Derivatives play a crucial role in calculus as they help us understand the rate at which things change. In simple terms, a derivative gives us the slope of the tangent line to the function at any given point. Think of a car driving down a twisty road. The derivative tells you how quickly you're turning the steering wheel. In mathematical terms, if you have a function \( f(x) \), its derivative is denoted \( f'(x) \).To find the derivative of \( f(x) = -2x + \tan x \), you take the derivative of each part separately:

• The derivative of \(-2x\) is \(-2\).
• The derivative of \( \tan x \) is \( \sec^2{x} \), which is part of trigonometric derivatives.

So, putting these together, we get \( f'(x) = -2 + \sec^2{x} \).Why is this important? Because by analyzing \( f'(x) \), we can determine where the function \( f(x) \) reaches local highs and lows, known as local extrema.

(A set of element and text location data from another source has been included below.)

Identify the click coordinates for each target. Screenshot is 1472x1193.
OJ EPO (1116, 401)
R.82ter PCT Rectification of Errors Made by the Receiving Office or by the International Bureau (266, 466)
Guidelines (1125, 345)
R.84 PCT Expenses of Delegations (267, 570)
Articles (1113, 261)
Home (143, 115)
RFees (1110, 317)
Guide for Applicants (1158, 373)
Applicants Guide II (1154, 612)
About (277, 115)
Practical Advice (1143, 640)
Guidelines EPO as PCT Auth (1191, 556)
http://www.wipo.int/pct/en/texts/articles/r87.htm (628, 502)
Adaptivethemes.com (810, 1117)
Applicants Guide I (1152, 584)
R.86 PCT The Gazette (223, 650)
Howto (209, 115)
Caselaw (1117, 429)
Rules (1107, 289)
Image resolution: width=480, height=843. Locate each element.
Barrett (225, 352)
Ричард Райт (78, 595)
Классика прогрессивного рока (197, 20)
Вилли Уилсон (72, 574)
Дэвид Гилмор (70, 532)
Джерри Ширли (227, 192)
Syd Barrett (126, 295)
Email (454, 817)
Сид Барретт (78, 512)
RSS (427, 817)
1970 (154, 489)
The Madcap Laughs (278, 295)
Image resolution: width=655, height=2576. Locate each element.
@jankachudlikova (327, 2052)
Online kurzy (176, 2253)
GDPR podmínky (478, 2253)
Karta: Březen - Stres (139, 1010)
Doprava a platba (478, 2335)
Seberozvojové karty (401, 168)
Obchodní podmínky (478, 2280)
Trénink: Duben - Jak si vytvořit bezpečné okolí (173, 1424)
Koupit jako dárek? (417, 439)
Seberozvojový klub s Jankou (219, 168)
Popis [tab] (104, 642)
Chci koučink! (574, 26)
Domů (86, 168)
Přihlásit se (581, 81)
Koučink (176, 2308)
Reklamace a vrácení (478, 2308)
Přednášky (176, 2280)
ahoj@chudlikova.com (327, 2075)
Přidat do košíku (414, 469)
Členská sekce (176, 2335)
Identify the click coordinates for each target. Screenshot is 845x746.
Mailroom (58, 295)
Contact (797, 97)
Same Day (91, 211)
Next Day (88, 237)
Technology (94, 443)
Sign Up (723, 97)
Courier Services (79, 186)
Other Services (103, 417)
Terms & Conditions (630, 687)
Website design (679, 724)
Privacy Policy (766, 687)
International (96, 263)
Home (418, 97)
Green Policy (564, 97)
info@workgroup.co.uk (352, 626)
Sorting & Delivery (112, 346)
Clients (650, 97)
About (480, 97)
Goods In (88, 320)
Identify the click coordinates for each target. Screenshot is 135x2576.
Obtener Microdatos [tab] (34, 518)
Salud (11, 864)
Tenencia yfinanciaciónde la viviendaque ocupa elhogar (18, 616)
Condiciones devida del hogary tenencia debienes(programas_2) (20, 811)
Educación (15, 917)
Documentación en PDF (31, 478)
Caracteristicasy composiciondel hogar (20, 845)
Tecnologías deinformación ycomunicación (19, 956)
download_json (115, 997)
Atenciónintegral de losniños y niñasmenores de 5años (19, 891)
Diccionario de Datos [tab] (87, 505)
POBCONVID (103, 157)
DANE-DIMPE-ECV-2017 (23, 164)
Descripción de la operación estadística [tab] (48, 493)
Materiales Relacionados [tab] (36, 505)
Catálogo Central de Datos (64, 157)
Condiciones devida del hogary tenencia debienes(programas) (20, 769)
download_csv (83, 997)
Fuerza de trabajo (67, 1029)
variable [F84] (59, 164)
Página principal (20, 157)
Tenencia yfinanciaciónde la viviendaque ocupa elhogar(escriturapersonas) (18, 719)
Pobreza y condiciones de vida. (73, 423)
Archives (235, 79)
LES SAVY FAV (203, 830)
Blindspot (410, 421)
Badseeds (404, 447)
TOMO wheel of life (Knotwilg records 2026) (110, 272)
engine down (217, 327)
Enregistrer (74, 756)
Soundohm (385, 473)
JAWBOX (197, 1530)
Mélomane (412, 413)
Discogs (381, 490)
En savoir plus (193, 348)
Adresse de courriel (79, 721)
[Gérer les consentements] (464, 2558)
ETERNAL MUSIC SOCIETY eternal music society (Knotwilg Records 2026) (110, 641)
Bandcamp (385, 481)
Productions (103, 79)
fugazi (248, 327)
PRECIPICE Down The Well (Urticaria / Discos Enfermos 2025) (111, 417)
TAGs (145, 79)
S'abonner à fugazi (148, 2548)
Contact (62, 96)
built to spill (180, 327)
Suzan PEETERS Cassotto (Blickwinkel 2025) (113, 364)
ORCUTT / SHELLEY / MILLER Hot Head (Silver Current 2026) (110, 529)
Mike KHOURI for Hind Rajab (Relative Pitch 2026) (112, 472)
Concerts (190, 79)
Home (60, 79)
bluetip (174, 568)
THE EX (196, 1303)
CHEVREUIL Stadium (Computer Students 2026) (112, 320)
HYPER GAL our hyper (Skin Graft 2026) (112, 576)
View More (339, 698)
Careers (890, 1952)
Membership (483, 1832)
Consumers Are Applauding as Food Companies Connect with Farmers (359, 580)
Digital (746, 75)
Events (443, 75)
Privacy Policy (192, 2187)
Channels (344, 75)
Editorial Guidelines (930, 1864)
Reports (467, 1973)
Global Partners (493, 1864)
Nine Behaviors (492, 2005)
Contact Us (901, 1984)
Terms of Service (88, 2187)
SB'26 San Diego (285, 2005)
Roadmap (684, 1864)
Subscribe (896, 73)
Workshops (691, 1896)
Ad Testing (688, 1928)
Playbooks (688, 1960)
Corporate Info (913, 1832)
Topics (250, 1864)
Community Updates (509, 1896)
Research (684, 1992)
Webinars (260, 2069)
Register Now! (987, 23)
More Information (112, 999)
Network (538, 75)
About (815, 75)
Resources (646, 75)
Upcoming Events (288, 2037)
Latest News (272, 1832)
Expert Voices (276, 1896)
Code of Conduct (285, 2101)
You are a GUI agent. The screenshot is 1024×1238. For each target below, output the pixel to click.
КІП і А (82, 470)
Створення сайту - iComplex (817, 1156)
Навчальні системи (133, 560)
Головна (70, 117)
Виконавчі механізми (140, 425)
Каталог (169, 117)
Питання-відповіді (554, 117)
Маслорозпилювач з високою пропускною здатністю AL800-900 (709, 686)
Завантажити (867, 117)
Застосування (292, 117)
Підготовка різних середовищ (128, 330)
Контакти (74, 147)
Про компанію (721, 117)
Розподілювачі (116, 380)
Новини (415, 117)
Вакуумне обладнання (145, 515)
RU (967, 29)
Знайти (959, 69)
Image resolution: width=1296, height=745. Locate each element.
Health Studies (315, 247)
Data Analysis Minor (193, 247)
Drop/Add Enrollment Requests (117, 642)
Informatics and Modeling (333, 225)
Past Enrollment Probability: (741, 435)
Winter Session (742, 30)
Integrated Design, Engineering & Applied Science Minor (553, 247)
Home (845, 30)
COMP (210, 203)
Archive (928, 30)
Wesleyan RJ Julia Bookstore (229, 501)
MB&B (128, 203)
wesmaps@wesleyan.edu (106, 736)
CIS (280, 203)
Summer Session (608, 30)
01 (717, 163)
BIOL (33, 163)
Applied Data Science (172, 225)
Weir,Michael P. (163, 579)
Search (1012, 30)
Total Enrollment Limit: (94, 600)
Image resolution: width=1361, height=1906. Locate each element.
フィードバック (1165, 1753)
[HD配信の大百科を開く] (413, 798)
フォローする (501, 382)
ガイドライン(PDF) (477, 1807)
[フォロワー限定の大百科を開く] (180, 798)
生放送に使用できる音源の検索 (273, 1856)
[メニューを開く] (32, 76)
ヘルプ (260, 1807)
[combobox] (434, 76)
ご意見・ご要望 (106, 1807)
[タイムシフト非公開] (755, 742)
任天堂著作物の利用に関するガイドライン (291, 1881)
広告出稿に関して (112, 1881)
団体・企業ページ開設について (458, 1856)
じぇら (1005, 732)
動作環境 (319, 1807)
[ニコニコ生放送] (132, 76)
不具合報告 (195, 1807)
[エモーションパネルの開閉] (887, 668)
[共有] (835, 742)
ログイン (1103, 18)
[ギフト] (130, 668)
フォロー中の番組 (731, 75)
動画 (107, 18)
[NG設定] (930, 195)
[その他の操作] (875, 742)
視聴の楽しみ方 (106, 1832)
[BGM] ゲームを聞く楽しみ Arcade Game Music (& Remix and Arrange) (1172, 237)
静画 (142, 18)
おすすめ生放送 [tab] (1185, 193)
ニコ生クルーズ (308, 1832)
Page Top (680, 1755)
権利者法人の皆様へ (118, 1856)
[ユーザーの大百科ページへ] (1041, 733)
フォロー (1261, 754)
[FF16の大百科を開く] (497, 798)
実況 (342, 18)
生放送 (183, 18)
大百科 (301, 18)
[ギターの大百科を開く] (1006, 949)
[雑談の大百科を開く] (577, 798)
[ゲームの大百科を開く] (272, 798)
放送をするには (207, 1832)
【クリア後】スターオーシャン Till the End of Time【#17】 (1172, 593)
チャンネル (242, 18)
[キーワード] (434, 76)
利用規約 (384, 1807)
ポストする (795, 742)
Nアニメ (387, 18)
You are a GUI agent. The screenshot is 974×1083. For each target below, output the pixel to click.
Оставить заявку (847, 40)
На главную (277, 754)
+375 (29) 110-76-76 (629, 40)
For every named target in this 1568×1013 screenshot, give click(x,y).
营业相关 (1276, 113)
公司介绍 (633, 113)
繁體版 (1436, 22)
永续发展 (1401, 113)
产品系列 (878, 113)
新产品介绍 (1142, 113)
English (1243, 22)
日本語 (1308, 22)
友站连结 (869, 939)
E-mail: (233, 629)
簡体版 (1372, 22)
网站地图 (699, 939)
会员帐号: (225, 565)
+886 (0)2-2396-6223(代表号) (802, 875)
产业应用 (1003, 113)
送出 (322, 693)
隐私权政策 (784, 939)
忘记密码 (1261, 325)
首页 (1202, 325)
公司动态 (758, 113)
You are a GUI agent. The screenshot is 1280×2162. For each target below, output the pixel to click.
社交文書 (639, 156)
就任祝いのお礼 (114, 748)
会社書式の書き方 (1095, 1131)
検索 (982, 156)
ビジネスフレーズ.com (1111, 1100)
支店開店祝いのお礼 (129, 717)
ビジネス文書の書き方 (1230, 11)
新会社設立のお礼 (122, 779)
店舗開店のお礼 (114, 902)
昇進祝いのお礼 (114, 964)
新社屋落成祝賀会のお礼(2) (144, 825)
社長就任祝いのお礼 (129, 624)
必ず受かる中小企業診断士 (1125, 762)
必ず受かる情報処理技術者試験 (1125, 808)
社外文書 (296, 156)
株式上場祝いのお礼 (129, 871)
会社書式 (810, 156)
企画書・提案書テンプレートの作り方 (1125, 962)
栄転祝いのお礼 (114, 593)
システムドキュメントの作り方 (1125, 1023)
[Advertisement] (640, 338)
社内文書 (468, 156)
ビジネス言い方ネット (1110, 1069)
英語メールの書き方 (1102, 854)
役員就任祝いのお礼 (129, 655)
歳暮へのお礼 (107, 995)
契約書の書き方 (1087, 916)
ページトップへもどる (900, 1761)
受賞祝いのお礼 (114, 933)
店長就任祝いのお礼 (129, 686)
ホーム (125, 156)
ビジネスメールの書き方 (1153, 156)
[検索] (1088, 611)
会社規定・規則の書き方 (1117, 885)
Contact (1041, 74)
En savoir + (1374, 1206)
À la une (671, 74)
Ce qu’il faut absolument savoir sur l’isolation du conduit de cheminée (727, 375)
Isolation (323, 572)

Graphing functions along with their derivatives provides a visual understanding of how these mathematical concepts relate. When you look at the graph of \( f(x) = -2x + \tan x \) along with its derivative \( f'(x) = -2 + \sec^2{x} \), there are certain patterns to observe.The graph of the function \( f(x) \) shows how it curves and twists through the specified interval. Local extrema appear at critical points, where the derivative \( f'(x) \) equals zero. At these points, the graph of \( f'(x) \) will intersect the x-axis.What do we learn from this? When the graph of \( f'(x) \) is above the x-axis, \( f(x) \) is increasing, and when \( f'(x) \) is below the x-axis, \( f(x) \) is decreasing. Changes in the sign of \( f'(x) \) guide us towards identifying local maxima and minima on the graph of \( f(x) \). This visual relationship helps us understand the behavior of functions far better than just using equations.

Critical points are where the magic of calculus shines. These are the points on a function where the slope (derivative) is zero or undefined. They are crucial for identifying where a function reaches its tallest peak or deepest valley, which are called local extrema.To find these critical points, we take the derivative \( f'(x) \) and set it equal to zero or check where it's undefined. For our function \( f(x) = -2x + \tan x \), we discovered:

• Solving \(-2 + \sec^2{x} = 0\) gives us \( \sec^2{x} = 2 \).
• This implies \( \cos^2{x} = \frac{1}{2} \), leading to critical points \( x = \pm\frac{\pi}{4} \) within the interval \( \frac{-\pi}{2} < x < \frac{\pi}{2} \).

These points are crucial for understanding where the function changes its behavior. By checking the sign of \( f'(x) \) before and after these points:

• If \( f'(x) \) changes from positive to negative, we have a local maximum.
• If \( f'(x) \) changes from negative to positive, we have a local minimum.

Therefore, knowing how to find and interpret critical points helps us map out the landscape of a function effectively.